Generally, entrepreneurs will submit an application, and the host company selects participants based on how well the interests and goals of both sides align. Most set minimum or maximum benchmarks, a screening process that gives an indication of whether a start-up is capable of surviving the long haul.
Microsoft's BizSpark, for instance, only accepts start-ups that are less than five years old and have less than $1 million in revenue. It launched with roughly 5,000 start-ups five years ago, and now has more than 50,000. The company also hosts YouthSpark, a similar program that provides free software to students, and sees over 350,000 students participate in its annual Imagine Cup competition.
GE and StartUp Health, on the other hand, has no hard and fast minimum but requires accepted businesses to demonstrate that they are scalable. It will start by selecting 10 start-ups in 2013, the first year of the program. After that, the plan is to add approximately 100 companies per year.

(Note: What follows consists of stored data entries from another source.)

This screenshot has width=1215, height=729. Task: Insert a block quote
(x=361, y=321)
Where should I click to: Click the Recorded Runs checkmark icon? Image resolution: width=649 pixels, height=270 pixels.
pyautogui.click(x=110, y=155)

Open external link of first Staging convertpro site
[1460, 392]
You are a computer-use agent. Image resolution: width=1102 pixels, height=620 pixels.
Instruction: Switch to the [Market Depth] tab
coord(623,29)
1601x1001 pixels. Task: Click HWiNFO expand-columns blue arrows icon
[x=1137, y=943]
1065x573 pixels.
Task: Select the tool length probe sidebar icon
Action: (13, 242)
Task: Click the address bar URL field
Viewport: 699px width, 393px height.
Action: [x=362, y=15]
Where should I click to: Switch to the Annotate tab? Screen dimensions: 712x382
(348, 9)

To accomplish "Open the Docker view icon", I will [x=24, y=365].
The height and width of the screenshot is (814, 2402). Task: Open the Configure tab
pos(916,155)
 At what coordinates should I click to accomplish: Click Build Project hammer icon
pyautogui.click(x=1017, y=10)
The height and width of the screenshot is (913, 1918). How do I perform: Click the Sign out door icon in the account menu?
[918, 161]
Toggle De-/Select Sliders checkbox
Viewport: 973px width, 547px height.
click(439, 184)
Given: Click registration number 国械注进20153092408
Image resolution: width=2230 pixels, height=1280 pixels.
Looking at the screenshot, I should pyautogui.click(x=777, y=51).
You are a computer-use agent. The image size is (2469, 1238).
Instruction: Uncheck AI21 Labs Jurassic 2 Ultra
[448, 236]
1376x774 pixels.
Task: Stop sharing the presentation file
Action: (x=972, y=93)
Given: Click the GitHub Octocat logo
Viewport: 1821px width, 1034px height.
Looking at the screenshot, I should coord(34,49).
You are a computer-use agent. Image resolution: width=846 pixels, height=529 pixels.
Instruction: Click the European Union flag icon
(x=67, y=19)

"If you can feel their passion and they have an entrepreneurial spirit, then we usually know they will be able to figure it out and through the right guidance develop something bigger," says Stoakes. "But if someone is focused on one particular idea rather than why they are doing what they are doing, it can be an indicator that they may not even make the first pivot along the journey."
Riley Ennis, a member of the Kairos Society, an international student run organization of entrepreneurs and innovators from the top universities around the world, is working to develop partnerships between Kairos fellows and large science companies, including Johnson & Johnson, GE, and 3D design software company Autodesk, to work through major barriers such as clinical trials.
"When I started, I needed millions of dollars, patients, a whole process," Ennis recalls. "Under a parent company, you get to check all those boxes and not worry about it." His own biotech company, Immudicon, collaborates with research partners to develop new drugs and devices that aim to detect and treat cancer.
"Sometimes there is that perception that accelerators or incubators are a little bit out of the league of very early-stage companies, and a lot of the traditional accelerators and incubators will expect students to make the commitment to drop out or take time out to focus on their business," says Katie Sowa, director of operations at the Collegiate Entrepreneurs' Organization. "But they are starting to be more accepting."